Goal of the exercise
Rewrite the saved entries below with every occurrence of "Locate an element on the screen" changed to "Find the position of an element on the screen", and leave the rest of the lines unchanged.

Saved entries
********

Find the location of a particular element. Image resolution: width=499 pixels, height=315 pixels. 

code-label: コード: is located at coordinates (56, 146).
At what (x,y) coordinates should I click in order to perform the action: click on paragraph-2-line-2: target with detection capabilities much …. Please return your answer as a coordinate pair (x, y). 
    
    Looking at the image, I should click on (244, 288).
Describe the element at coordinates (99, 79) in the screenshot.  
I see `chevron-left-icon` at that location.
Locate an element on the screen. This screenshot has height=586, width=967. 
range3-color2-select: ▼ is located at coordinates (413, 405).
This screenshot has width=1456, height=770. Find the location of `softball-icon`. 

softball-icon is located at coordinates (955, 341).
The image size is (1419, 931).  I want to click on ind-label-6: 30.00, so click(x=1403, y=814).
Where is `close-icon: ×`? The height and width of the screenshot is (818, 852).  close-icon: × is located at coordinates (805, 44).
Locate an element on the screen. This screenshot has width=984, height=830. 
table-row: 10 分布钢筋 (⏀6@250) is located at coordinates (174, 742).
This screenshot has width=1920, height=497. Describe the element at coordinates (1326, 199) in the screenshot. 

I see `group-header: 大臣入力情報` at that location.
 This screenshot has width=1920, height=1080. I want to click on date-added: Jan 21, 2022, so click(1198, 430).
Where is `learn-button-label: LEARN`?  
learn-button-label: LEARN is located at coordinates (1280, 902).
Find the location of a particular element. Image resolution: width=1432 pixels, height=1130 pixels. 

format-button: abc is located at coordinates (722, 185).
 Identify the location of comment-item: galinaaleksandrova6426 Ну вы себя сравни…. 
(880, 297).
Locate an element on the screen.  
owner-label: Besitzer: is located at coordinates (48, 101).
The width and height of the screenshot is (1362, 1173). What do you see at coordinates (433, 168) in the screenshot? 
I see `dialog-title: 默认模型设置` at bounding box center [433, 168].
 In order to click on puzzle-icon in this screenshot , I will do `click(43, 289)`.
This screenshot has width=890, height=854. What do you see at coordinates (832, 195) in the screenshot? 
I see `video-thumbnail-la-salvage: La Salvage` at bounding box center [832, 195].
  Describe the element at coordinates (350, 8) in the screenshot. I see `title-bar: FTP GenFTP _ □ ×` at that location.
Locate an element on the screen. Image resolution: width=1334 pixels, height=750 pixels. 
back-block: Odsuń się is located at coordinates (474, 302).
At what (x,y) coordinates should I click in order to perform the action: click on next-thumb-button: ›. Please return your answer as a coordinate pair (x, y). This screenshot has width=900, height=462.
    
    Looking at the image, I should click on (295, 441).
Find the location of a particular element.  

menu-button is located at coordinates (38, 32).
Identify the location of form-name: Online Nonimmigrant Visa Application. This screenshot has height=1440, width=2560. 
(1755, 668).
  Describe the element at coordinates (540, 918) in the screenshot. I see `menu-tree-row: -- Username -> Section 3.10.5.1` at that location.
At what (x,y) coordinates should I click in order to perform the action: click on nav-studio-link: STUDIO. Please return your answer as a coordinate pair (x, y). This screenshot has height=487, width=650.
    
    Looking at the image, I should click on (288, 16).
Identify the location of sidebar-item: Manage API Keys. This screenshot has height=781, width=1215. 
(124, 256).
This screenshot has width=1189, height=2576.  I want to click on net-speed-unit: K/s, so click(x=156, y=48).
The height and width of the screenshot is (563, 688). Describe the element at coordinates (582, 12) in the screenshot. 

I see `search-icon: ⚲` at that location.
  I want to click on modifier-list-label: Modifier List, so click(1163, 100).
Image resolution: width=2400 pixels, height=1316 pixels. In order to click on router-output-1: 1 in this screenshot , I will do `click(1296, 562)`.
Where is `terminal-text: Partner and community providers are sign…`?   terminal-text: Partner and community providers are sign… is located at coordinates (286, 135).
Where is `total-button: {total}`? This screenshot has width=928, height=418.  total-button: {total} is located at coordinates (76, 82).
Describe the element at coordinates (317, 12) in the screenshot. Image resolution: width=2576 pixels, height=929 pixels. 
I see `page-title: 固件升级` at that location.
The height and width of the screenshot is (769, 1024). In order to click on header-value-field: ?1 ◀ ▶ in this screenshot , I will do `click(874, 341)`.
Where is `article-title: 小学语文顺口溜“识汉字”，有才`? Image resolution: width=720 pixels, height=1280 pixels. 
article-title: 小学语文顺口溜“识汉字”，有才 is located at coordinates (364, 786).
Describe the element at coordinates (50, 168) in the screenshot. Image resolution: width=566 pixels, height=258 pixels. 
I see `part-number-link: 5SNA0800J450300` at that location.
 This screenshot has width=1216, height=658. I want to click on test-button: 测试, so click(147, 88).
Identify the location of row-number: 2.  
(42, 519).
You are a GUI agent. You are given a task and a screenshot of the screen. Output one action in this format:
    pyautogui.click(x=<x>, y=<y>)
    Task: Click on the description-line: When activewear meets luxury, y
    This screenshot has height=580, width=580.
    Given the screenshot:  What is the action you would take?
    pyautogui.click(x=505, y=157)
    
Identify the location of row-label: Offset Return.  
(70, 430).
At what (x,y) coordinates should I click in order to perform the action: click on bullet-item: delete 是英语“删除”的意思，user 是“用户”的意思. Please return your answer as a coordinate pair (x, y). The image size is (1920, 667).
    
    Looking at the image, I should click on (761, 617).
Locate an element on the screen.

********

Expected output
Find the location of a particular element. Image resolution: width=499 pixels, height=315 pixels. 

code-label: コード: is located at coordinates (56, 146).
At what (x,y) coordinates should I click in order to perform the action: click on paragraph-2-line-2: target with detection capabilities much …. Please return your answer as a coordinate pair (x, y). 
    
    Looking at the image, I should click on (244, 288).
Describe the element at coordinates (99, 79) in the screenshot.  
I see `chevron-left-icon` at that location.
Find the position of an element on the screen. This screenshot has height=586, width=967. 
range3-color2-select: ▼ is located at coordinates (413, 405).
This screenshot has width=1456, height=770. Find the location of `softball-icon`. 

softball-icon is located at coordinates (955, 341).
The image size is (1419, 931).  I want to click on ind-label-6: 30.00, so click(x=1403, y=814).
Where is `close-icon: ×`? The height and width of the screenshot is (818, 852).  close-icon: × is located at coordinates (805, 44).
Find the position of an element on the screen. This screenshot has width=984, height=830. 
table-row: 10 分布钢筋 (⏀6@250) is located at coordinates (174, 742).
This screenshot has width=1920, height=497. Describe the element at coordinates (1326, 199) in the screenshot. 

I see `group-header: 大臣入力情報` at that location.
 This screenshot has width=1920, height=1080. I want to click on date-added: Jan 21, 2022, so click(1198, 430).
Where is `learn-button-label: LEARN`?  
learn-button-label: LEARN is located at coordinates (1280, 902).
Find the location of a particular element. Image resolution: width=1432 pixels, height=1130 pixels. 

format-button: abc is located at coordinates (722, 185).
 Identify the location of comment-item: galinaaleksandrova6426 Ну вы себя сравни…. 
(880, 297).
Find the position of an element on the screen.  
owner-label: Besitzer: is located at coordinates (48, 101).
The width and height of the screenshot is (1362, 1173). What do you see at coordinates (433, 168) in the screenshot? 
I see `dialog-title: 默认模型设置` at bounding box center [433, 168].
 In order to click on puzzle-icon in this screenshot , I will do `click(43, 289)`.
This screenshot has width=890, height=854. What do you see at coordinates (832, 195) in the screenshot? 
I see `video-thumbnail-la-salvage: La Salvage` at bounding box center [832, 195].
  Describe the element at coordinates (350, 8) in the screenshot. I see `title-bar: FTP GenFTP _ □ ×` at that location.
Find the position of an element on the screen. Image resolution: width=1334 pixels, height=750 pixels. 
back-block: Odsuń się is located at coordinates (474, 302).
At what (x,y) coordinates should I click in order to perform the action: click on next-thumb-button: ›. Please return your answer as a coordinate pair (x, y). This screenshot has width=900, height=462.
    
    Looking at the image, I should click on (295, 441).
Find the location of a particular element.  

menu-button is located at coordinates (38, 32).
Identify the location of form-name: Online Nonimmigrant Visa Application. This screenshot has height=1440, width=2560. 
(1755, 668).
  Describe the element at coordinates (540, 918) in the screenshot. I see `menu-tree-row: -- Username -> Section 3.10.5.1` at that location.
At what (x,y) coordinates should I click in order to perform the action: click on nav-studio-link: STUDIO. Please return your answer as a coordinate pair (x, y). This screenshot has height=487, width=650.
    
    Looking at the image, I should click on (288, 16).
Identify the location of sidebar-item: Manage API Keys. This screenshot has height=781, width=1215. 
(124, 256).
This screenshot has width=1189, height=2576.  I want to click on net-speed-unit: K/s, so click(x=156, y=48).
The height and width of the screenshot is (563, 688). Describe the element at coordinates (582, 12) in the screenshot. 

I see `search-icon: ⚲` at that location.
  I want to click on modifier-list-label: Modifier List, so click(1163, 100).
Image resolution: width=2400 pixels, height=1316 pixels. In order to click on router-output-1: 1 in this screenshot , I will do `click(1296, 562)`.
Where is `terminal-text: Partner and community providers are sign…`?   terminal-text: Partner and community providers are sign… is located at coordinates (286, 135).
Where is `total-button: {total}`? This screenshot has width=928, height=418.  total-button: {total} is located at coordinates (76, 82).
Describe the element at coordinates (317, 12) in the screenshot. Image resolution: width=2576 pixels, height=929 pixels. 
I see `page-title: 固件升级` at that location.
The height and width of the screenshot is (769, 1024). In order to click on header-value-field: ?1 ◀ ▶ in this screenshot , I will do `click(874, 341)`.
Where is `article-title: 小学语文顺口溜“识汉字”，有才`? Image resolution: width=720 pixels, height=1280 pixels. 
article-title: 小学语文顺口溜“识汉字”，有才 is located at coordinates (364, 786).
Describe the element at coordinates (50, 168) in the screenshot. Image resolution: width=566 pixels, height=258 pixels. 
I see `part-number-link: 5SNA0800J450300` at that location.
 This screenshot has width=1216, height=658. I want to click on test-button: 测试, so click(147, 88).
Identify the location of row-number: 2.  
(42, 519).
You are a GUI agent. You are given a task and a screenshot of the screen. Output one action in this format:
    pyautogui.click(x=<x>, y=<y>)
    Task: Click on the description-line: When activewear meets luxury, y
    This screenshot has height=580, width=580.
    Given the screenshot:  What is the action you would take?
    pyautogui.click(x=505, y=157)
    
Identify the location of row-label: Offset Return.  
(70, 430).
At what (x,y) coordinates should I click in order to perform the action: click on bullet-item: delete 是英语“删除”的意思，user 是“用户”的意思. Please return your answer as a coordinate pair (x, y). The image size is (1920, 667).
    
    Looking at the image, I should click on (761, 617).
Find the position of an element on the screen.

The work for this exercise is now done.